LCI : Accueillir et étudier dans de bonnes conditions sont clairement les maîtres-mots de votre politique éducative. Le C, cela pourrait être un Contenu numérique ?

Patrick Boré : «Étudier dans les meilleures conditions possibles, comme je l’ai dit précédemment, c’est donner aux enfants ce qu’il y a de mieux pour que les enseignants leur transmettent le savoir, avec les technologies d’aujourd’hui et non pas celles de nos grands-parents, nos parents ou même les nôtres...
Cela pourrait se traduire par des manuels scolaires dématérialisés et des contenus numériques enrichis en lien avec le vaste programme d’informatisation que nous avons initié ces dernières années.
Un grand intranet des écoles est en développement, pour proposer aux familles une application moderne et facile à utiliser. Toutes les informations scolaires pourront y figurer, dont le livret scolaire des enfants, les notes, les devoirs et des informations sur la vie de l’établissement.
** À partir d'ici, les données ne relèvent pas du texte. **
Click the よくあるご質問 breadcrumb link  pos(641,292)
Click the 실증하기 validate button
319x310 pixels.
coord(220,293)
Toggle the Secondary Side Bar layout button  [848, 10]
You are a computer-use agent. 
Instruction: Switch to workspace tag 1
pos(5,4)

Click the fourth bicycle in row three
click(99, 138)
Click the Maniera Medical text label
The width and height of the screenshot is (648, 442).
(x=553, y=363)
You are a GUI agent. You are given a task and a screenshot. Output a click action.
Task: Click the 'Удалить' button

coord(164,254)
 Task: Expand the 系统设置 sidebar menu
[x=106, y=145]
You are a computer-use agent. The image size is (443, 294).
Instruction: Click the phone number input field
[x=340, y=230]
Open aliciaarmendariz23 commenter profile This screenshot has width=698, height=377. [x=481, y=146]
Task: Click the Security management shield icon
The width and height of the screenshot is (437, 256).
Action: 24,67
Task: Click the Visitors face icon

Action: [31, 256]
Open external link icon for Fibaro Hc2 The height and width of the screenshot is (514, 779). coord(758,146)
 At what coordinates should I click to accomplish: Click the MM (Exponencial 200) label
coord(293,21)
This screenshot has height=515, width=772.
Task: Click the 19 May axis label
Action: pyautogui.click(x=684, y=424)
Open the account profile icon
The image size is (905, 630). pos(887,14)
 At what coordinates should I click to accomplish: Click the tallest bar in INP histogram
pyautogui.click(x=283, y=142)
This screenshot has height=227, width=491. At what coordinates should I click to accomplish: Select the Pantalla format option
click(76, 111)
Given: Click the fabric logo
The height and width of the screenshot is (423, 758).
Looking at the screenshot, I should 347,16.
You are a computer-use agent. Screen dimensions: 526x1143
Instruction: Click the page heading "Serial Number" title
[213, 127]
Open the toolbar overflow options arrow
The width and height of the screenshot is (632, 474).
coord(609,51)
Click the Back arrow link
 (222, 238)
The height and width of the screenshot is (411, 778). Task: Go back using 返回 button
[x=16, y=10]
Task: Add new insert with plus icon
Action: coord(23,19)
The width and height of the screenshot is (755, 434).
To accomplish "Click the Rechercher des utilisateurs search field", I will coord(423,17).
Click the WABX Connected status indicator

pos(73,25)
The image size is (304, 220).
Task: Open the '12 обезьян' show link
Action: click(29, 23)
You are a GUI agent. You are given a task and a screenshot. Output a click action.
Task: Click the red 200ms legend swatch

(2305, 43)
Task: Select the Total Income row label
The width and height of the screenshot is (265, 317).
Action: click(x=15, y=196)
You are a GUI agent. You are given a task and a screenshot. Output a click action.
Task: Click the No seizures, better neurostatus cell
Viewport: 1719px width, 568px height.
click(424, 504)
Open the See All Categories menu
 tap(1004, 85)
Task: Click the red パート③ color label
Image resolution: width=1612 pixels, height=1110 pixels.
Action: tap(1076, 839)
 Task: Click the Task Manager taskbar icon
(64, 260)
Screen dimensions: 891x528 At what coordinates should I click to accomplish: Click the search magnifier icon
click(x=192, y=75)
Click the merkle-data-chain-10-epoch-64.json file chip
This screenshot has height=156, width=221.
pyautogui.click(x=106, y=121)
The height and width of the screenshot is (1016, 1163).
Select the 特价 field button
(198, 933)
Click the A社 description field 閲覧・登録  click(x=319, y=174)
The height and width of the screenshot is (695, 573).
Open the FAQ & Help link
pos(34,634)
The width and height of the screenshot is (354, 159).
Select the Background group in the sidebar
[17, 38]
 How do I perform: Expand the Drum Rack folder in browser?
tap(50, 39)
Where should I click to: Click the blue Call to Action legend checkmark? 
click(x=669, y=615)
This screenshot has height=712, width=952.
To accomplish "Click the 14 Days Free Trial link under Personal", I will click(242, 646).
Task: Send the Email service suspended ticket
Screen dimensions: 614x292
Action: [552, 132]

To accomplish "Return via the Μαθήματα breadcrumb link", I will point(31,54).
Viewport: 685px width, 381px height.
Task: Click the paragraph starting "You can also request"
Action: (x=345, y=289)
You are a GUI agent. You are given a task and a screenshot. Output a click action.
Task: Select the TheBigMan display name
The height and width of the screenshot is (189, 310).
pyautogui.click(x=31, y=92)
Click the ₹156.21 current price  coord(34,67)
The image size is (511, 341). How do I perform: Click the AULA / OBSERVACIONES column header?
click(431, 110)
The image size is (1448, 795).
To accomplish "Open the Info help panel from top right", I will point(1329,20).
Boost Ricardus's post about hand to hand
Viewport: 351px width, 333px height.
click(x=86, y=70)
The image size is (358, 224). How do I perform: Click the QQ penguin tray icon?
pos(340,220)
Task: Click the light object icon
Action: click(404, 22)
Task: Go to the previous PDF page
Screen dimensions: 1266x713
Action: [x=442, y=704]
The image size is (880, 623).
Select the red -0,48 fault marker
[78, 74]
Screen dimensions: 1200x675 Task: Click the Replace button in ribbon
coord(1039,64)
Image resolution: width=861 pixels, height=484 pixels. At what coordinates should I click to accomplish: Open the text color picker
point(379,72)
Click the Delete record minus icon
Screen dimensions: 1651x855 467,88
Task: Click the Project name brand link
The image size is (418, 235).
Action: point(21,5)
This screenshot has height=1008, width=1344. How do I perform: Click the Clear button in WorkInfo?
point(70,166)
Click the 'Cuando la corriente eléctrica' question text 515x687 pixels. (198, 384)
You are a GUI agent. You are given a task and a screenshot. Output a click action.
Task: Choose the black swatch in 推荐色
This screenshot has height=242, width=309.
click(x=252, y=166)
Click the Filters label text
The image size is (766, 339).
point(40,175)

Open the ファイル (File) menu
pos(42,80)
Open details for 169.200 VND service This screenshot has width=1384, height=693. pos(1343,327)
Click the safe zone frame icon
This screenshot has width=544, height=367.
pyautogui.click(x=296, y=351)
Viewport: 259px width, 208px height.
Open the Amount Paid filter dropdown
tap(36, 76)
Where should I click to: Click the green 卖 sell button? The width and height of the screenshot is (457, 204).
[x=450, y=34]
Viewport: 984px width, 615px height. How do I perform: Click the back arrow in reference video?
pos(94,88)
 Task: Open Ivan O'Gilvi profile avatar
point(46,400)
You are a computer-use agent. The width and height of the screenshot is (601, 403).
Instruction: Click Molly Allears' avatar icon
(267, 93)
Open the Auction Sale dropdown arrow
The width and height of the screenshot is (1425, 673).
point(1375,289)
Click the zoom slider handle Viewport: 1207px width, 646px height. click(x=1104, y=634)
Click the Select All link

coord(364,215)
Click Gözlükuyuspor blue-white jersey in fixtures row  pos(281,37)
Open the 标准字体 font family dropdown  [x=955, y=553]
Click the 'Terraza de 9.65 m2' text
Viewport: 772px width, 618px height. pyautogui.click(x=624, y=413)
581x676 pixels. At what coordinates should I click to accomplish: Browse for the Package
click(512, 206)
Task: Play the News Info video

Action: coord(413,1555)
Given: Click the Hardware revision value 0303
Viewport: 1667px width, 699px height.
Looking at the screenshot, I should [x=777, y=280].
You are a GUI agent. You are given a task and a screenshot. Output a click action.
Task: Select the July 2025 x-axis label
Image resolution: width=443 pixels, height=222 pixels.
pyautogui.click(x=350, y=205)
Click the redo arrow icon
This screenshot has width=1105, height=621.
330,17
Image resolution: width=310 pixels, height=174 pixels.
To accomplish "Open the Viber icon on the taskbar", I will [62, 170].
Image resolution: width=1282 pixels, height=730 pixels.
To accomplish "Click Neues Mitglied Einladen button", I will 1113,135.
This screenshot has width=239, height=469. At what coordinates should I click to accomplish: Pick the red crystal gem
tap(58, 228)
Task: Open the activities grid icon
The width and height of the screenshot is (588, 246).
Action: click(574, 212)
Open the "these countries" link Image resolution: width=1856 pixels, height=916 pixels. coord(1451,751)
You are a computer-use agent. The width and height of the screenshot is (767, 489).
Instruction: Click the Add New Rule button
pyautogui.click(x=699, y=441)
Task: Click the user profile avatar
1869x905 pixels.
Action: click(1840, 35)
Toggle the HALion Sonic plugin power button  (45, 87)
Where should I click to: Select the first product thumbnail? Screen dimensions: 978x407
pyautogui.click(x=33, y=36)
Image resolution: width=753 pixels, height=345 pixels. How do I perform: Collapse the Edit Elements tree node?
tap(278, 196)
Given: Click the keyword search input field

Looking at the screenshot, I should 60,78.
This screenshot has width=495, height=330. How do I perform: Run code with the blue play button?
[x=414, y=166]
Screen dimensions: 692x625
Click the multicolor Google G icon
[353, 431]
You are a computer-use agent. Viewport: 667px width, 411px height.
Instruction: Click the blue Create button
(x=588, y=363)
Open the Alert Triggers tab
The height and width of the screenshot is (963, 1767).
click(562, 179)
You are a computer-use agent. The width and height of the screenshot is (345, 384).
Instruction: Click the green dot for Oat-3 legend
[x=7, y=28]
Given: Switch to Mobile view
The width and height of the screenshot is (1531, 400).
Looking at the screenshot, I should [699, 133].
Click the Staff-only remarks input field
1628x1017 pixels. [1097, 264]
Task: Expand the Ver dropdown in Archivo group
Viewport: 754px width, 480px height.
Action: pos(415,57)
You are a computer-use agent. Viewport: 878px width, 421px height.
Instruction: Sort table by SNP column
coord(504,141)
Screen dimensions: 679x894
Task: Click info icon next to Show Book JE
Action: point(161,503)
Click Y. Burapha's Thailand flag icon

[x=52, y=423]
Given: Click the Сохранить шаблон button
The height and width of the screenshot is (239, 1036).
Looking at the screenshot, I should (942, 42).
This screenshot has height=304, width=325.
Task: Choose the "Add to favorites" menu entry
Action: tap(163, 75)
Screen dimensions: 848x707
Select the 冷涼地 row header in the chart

En ce qui concerne les démarches liées aux besoins des familles, elles seront progressivement prises en compte sur le site internet de la Ville, comme c’est déjà le cas pour les inscriptions scolaires ou la cantine avec l’espace «kiosque famille». Ces services vont permettre de faciliter la relation famille-ville-école».

   

LCI: Une école au centre de vos préoccupations, mais aussi au centre de la ville, finallement, avec des transports gratuits pour les élèves de primaire pour rester en lien avec leur ville? Nous sommes au D comme Déplacement.

Patrick Boré: "Je souhaite que les enfants s'épanouissent durant tous leurs temps de vie scolaire, périscolaire et extrascolaire.
Cela passe indubitablement par une implication des enfants dans la ville. À ce titre, chaque enfant de la petite section jusqu’au CM2 bénéficie à l’école d’un apprentissage aux pratiques sportives, culturelles et citoyennes. Les écoles travaillent tout au long de l’année avec la médiathèque, l’Eden-Théâtre ou encore les associations culturelles et sportives, ce qui leur donne la possibilité d’être impliqués sur de nombreux évènements (Téléthon, 1720, Les Nauticales, sécurité routière...).
Pour leur faciliter la vi(ll)e, les écoliers de La Ciotat, du CP au CM2, bénéficient donc d’une carte de transports en commun gratuits, le Pass Liberté, et peuvent l’utiliser pour tous leurs trajets, y compris en dehors des périodes scolaires. Cela leur permet de se déplacer à leur guise... et celle de leurs parents bien sûr».